Hyphen search


(such_mensch) #1

What kind of tokenizers are the best for search for words with hyphens in
them??
Example: a search for "test" between following phrases {"test", "test-2",
"3-test"} should return all 3 and not just "test".


(simonw-2) #2

I'd likely use word-delimiter filter and preserve the original. This might
be the easiest and likely most effective solution for what you wanna do and
it's independent from tokenization. see this for
documentation: http://www.elasticsearch.org/guide/reference/index-modules/analysis/word-delimiter-tokenfilter.html

I'd use generate_word_parts = true, catenate_words = true, preserve_original
= true
as a start..

simon

On Friday, July 20, 2012 4:11:10 PM UTC+2, such_mensch wrote:

What kind of tokenizers are the best for search for words with hyphens in
them??
Example: a search for "test" between following phrases {"test", "test-2",
"3-test"} should return all 3 and not just "test".


(John Ohno) #3

You can get away with not modifying the tokenization procedure by dropping
into lucene syntax and translating the query into 'test', but it'll make
the searching linear time with respect to shard size. If you retokenized,
you'd have to use proximity to find the whole phrase, which could quite
possibly be slower.

On Friday, July 20, 2012 10:11:10 AM UTC-4, such_mensch wrote:

What kind of tokenizers are the best for search for words with hyphens in
them??
Example: a search for "test" between following phrases {"test", "test-2",
"3-test"} should return all 3 and not just "test".


(simonw-2) #4

On Friday, July 20, 2012 6:48:57 PM UTC+2, johno wrote:

You can get away with not modifying the tokenization procedure by dropping
into lucene syntax and translating the query into 'test', but it'll make
the searching linear time with respect to shard size. If you retokenized,
you'd have to use proximity to find the whole phrase, which could quite
possibly be slower.

I would absolutely not recommend you to do this! Leading wildcards are 1.
very expensive to "rewrite" the query and 2. possible very expensive to
execute your search. The linear factor you are talking about is the number
of unique terms in your dictionary. This can easily take multiple seconds
to just build up the query on a small index. Even I'd not recommend to use
a trailing wildcard unless you really really need to. Such a query can
expand to hundreds of terms and you are basically calculating the
disjunction of those at query time.

By default leading wildcards are disabled in the lucene query parser
ElasticSearch allows it by default which is bad IMO. I'd totally set to to
false via the settings:
"indices.query.query_string.allowLeadingWildcard" : false

this could become very dangerous if you users can enter leading wildcards
directly!

simon

On Friday, July 20, 2012 10:11:10 AM UTC-4, such_mensch wrote:

What kind of tokenizers are the best for search for words with hyphens in
them??
Example: a search for "test" between following phrases {"test", "test-2",
"3-test"} should return all 3 and not just "test".


(John Ohno) #5

Ideally, Lucene core would have a sensible wildcard implementation and
store reverse indexes -- because having linear scans for leading wildcard
searches (or for any searches, for that matter) is unacceptable. But, on
the scale of difficulty, between performing a complete re-index with
different tokenization parameters trumps performing a single linear scan.

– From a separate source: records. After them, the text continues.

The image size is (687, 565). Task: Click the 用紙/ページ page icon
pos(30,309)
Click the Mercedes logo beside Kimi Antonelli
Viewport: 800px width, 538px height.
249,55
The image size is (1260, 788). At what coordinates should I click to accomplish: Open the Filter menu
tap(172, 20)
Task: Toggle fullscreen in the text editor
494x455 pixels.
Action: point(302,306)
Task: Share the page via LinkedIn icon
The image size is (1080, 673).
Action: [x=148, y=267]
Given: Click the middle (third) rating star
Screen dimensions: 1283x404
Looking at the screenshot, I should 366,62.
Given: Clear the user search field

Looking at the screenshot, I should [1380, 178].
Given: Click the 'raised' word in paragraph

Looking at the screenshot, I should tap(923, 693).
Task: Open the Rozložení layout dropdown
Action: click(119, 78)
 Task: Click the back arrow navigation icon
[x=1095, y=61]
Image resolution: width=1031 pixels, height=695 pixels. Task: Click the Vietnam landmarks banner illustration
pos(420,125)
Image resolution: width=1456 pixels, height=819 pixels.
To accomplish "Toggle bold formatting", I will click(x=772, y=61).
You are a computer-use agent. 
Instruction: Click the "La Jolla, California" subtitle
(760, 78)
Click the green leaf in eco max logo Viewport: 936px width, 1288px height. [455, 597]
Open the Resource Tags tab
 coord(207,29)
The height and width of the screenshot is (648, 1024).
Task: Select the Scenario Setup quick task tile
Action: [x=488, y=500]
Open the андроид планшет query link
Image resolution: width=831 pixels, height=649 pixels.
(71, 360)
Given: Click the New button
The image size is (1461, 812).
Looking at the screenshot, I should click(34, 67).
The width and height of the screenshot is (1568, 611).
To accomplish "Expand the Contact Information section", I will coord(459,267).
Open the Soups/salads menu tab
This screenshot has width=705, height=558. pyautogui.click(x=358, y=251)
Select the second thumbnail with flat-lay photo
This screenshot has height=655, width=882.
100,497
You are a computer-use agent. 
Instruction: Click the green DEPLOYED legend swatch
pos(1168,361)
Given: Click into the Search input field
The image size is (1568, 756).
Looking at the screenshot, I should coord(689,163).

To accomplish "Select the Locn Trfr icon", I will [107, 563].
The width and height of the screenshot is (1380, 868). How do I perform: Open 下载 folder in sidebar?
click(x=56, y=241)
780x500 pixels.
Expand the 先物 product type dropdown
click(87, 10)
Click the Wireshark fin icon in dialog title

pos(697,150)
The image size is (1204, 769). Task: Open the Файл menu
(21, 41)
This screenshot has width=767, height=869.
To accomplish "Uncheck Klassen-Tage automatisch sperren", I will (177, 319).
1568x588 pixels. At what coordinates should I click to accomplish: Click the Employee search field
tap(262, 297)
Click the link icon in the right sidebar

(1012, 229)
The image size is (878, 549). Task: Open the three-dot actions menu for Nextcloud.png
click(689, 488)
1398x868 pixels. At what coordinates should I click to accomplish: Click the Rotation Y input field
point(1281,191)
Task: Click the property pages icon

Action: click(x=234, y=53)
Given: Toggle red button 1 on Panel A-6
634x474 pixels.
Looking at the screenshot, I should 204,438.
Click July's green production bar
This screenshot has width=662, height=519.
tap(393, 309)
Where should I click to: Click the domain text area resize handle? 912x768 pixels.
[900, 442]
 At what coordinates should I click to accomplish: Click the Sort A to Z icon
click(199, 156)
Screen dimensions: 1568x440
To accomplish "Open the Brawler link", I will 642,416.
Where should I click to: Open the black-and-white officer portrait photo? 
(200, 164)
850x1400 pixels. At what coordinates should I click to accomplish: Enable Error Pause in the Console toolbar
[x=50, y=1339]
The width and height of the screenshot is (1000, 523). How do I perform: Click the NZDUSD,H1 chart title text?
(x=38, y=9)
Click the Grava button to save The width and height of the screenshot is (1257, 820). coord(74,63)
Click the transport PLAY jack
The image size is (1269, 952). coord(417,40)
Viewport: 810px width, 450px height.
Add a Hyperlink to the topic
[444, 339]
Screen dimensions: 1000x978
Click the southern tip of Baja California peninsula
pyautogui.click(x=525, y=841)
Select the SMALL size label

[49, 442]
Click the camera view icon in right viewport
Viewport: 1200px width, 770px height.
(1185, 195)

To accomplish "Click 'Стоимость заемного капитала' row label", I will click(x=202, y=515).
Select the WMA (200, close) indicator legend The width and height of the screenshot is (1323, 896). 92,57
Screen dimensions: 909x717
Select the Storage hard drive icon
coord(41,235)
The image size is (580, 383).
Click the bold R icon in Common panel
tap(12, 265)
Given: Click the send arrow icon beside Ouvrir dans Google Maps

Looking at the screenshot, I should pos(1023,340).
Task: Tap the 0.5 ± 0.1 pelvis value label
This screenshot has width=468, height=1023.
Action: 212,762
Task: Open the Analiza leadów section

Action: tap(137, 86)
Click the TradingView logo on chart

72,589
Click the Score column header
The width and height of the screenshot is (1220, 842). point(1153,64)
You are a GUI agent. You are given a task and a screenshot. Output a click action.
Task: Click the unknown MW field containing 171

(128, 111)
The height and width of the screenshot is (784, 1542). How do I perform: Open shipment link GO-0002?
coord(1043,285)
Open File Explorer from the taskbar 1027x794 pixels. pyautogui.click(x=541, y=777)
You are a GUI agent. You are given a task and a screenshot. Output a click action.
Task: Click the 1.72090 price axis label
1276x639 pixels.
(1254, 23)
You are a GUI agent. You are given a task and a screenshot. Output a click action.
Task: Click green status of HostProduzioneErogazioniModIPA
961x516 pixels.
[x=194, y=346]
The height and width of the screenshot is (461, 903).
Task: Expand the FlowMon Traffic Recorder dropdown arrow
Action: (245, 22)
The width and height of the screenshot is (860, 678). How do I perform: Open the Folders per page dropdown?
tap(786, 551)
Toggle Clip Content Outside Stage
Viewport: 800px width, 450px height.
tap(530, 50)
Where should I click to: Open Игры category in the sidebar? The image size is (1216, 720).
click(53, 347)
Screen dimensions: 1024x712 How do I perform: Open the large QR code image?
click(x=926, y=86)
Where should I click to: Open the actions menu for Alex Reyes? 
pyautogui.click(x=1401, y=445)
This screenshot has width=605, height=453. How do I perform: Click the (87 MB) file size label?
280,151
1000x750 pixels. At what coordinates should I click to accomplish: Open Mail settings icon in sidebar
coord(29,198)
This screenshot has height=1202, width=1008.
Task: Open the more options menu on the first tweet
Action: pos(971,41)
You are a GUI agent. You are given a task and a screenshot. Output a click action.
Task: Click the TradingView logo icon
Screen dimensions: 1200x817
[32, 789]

On Friday, July 20, 2012 1:42:04 PM UTC-4, simonw wrote:

On Friday, July 20, 2012 6:48:57 PM UTC+2, johno wrote:

You can get away with not modifying the tokenization procedure by
dropping into lucene syntax and translating the query into 'test', but
it'll make the searching linear time with respect to shard size. If you
retokenized, you'd have to use proximity to find the whole phrase, which
could quite possibly be slower.

I would absolutely not recommend you to do this! Leading wildcards are 1.
very expensive to "rewrite" the query and 2. possible very expensive to
execute your search. The linear factor you are talking about is the number
of unique terms in your dictionary. This can easily take multiple seconds
to just build up the query on a small index. Even I'd not recommend to use
a trailing wildcard unless you really really need to. Such a query can
expand to hundreds of terms and you are basically calculating the
disjunction of those at query time.

By default leading wildcards are disabled in the lucene query parser
ElasticSearch allows it by default which is bad IMO. I'd totally set to to
false via the settings:
"indices.query.query_string.allowLeadingWildcard" : false

this could become very dangerous if you users can enter leading wildcards
directly!

simon

On Friday, July 20, 2012 10:11:10 AM UTC-4, such_mensch wrote:

What kind of tokenizers are the best for search for words with hyphens
in them??
Example: a search for "test" between following phrases {"test",
"test-2", "3-test"} should return all 3 and not just "test".


(simonw-2) #6

you can do this yourself with the ReverseStringFilter shipped with lucene
core. you might need to be little smarter with query creation and ideally
this would be build into ES directly but its all there and reasonable do do
if you need it

simon

On Friday, July 20, 2012 8:04:23 PM UTC+2, johno wrote:

Ideally, Lucene core would have a sensible wildcard implementation and
store reverse indexes -- because having linear scans for leading wildcard
searches (or for any searches, for that matter) is unacceptable. But, on
the scale of difficulty, between performing a complete re-index with
different tokenization parameters trumps performing a single linear scan.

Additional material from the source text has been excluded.